TASK:
Copy every line of text from the items below word for word, leaving out the pictures.

STORED DATA:
____________________

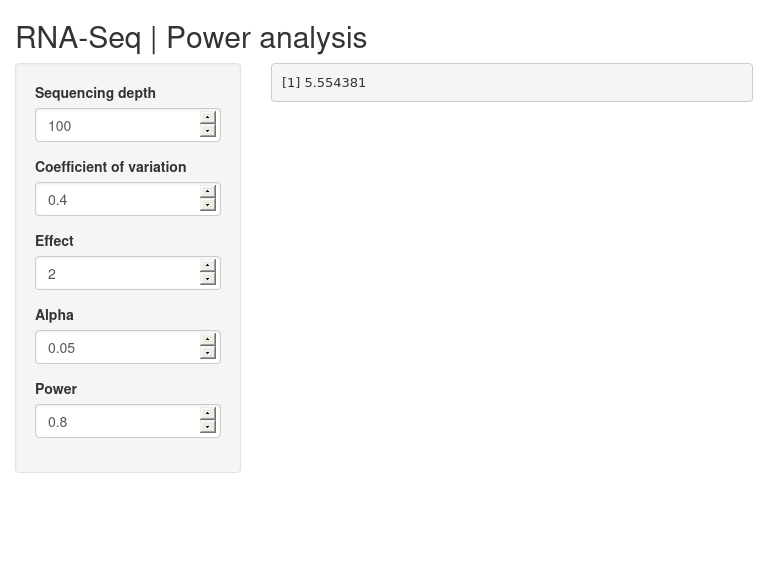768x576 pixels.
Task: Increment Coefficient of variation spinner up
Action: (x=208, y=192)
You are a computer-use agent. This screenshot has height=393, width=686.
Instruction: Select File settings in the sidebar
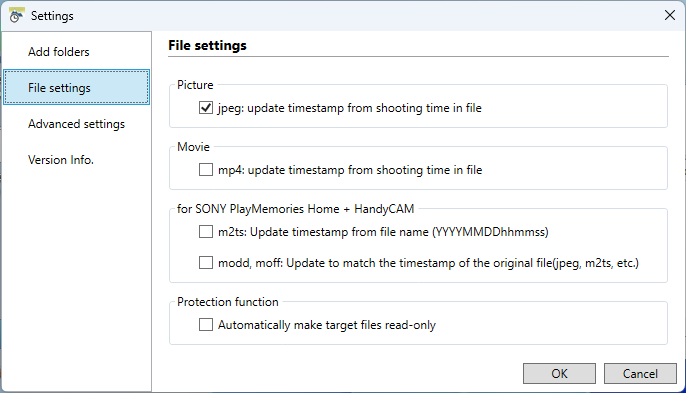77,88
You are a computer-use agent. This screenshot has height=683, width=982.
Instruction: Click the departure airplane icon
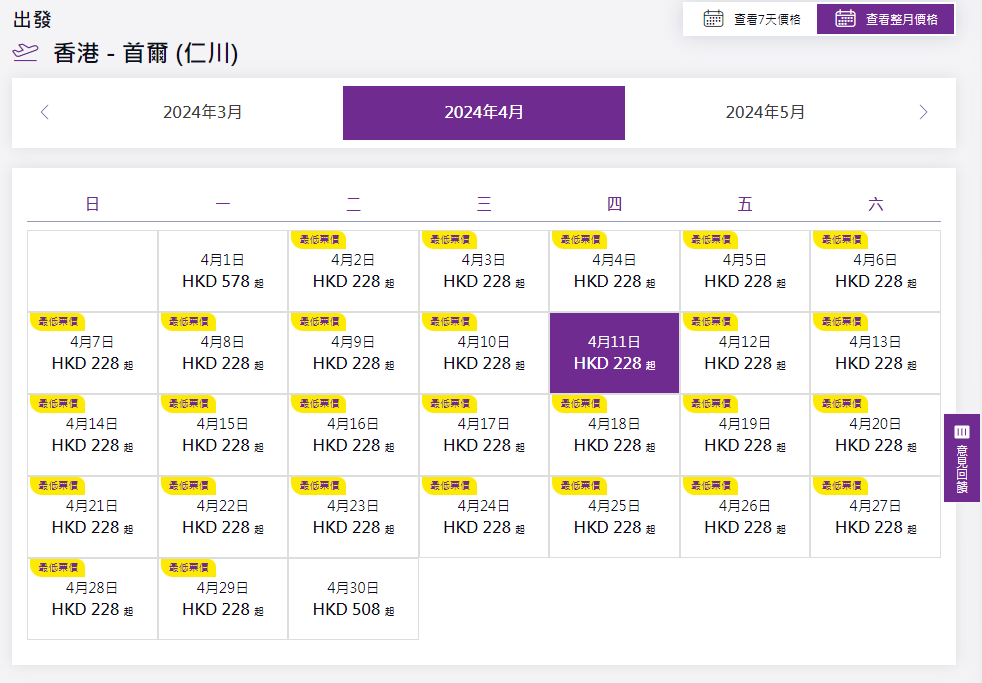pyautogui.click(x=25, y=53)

____________________

WORKED ANSWER:
768x576 pixels.
Task: Increment Coefficient of variation spinner up
Action: (x=208, y=192)
You are a computer-use agent. This screenshot has height=393, width=686.
Instruction: Select File settings in the sidebar
77,88
You are a computer-use agent. This screenshot has height=683, width=982.
Instruction: Click the departure airplane icon
pyautogui.click(x=25, y=53)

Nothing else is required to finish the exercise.